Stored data
——

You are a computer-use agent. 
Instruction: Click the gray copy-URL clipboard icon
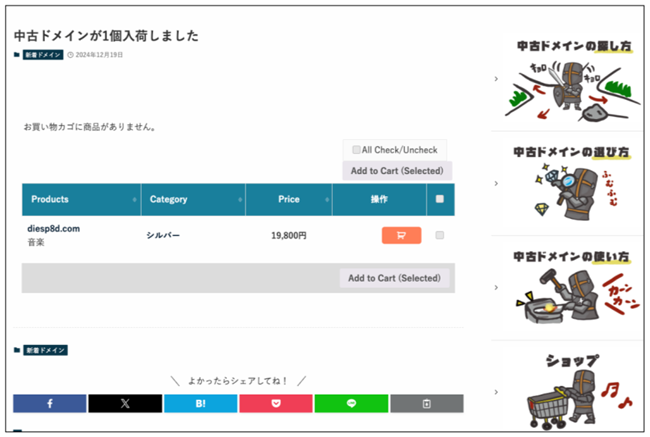coord(426,403)

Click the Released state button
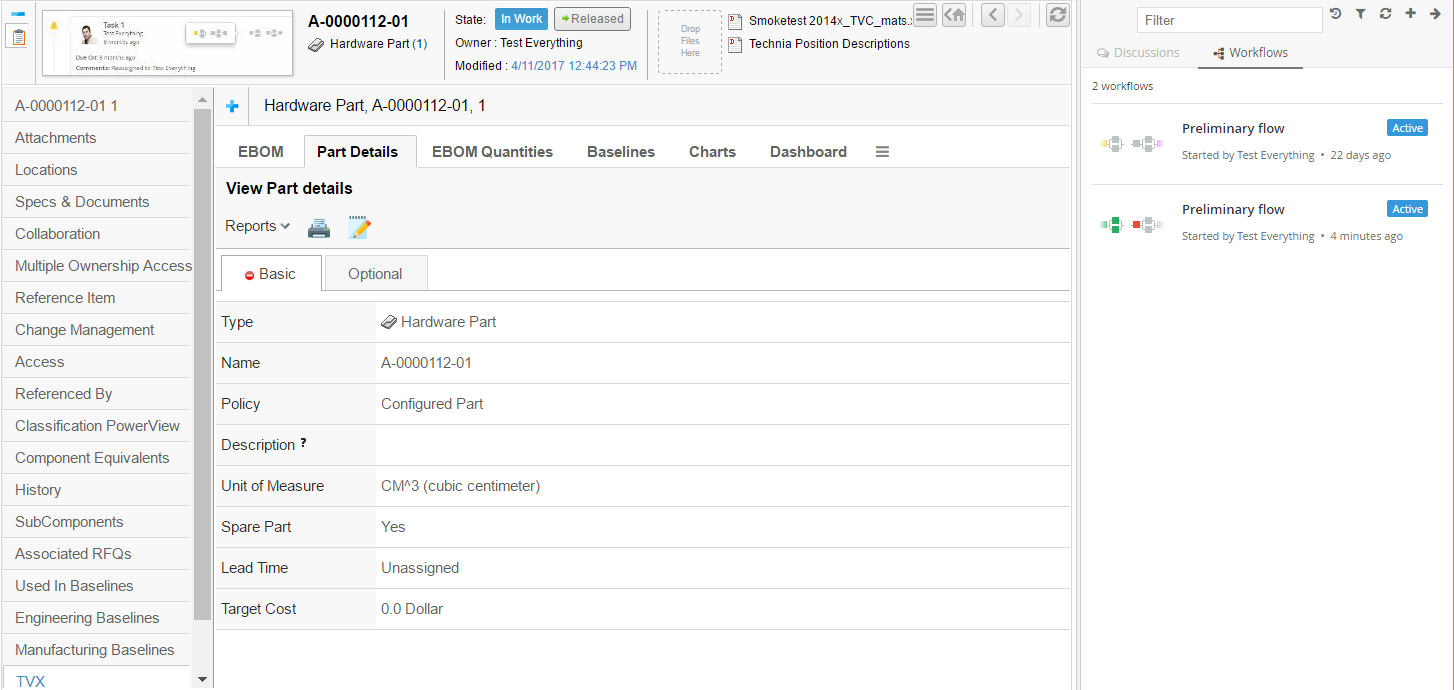[592, 19]
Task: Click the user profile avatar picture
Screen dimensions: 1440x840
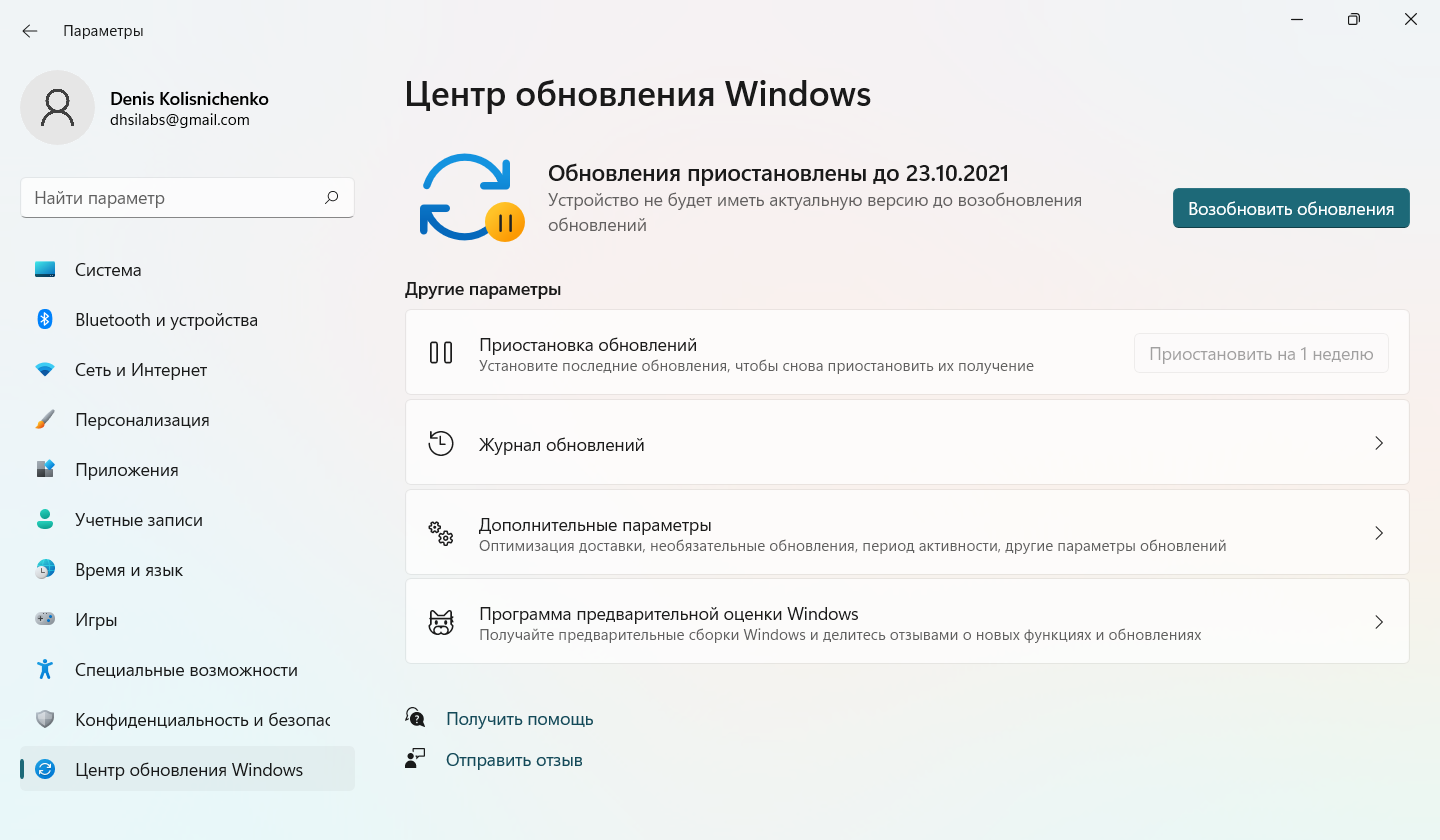Action: tap(58, 108)
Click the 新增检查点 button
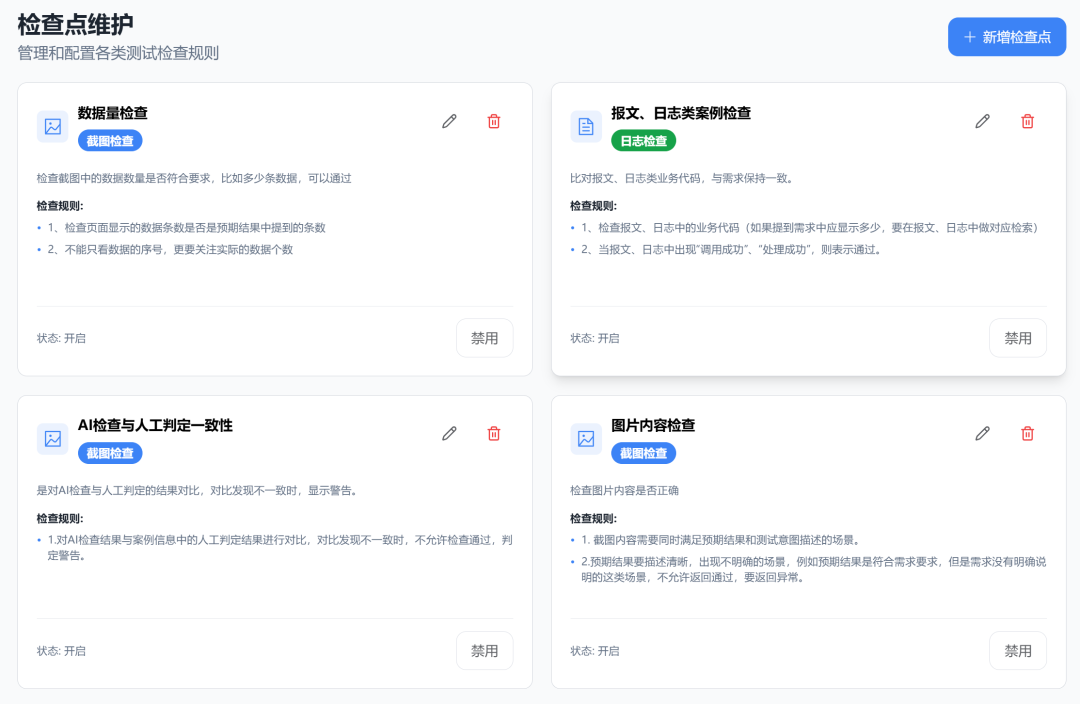This screenshot has width=1080, height=704. (1007, 37)
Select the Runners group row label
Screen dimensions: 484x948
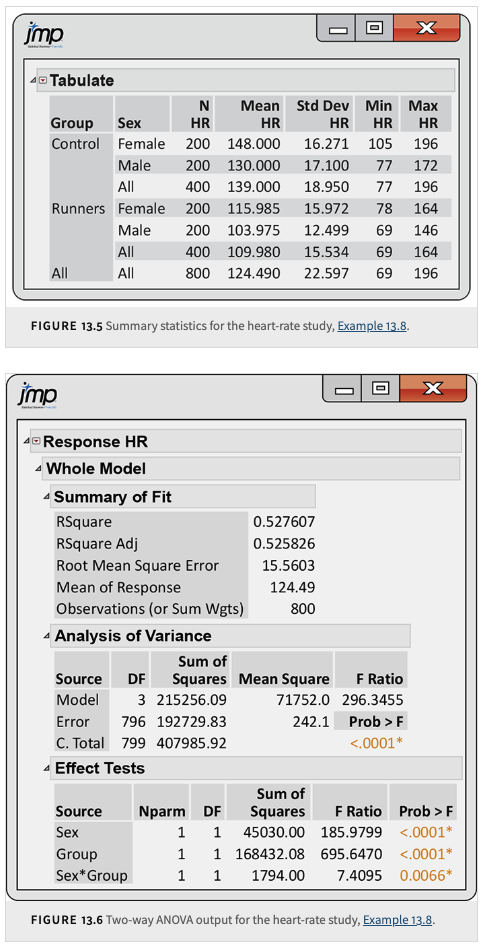click(79, 209)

——

== Work order ==
The copy should hold exactly the lines from the line containing "Instruction: Click the" through the last line of the records, both included, and no pictures or other lines.

== Response area ==
Instruction: Click the gray copy-URL clipboard icon
coord(426,403)

Click the Released state button
[592, 19]
Task: Click the user profile avatar picture
Screen dimensions: 1440x840
Action: tap(58, 108)
Click the 新增检查点 button
This screenshot has width=1080, height=704. (1007, 37)
Select the Runners group row label
Screen dimensions: 484x948
click(79, 209)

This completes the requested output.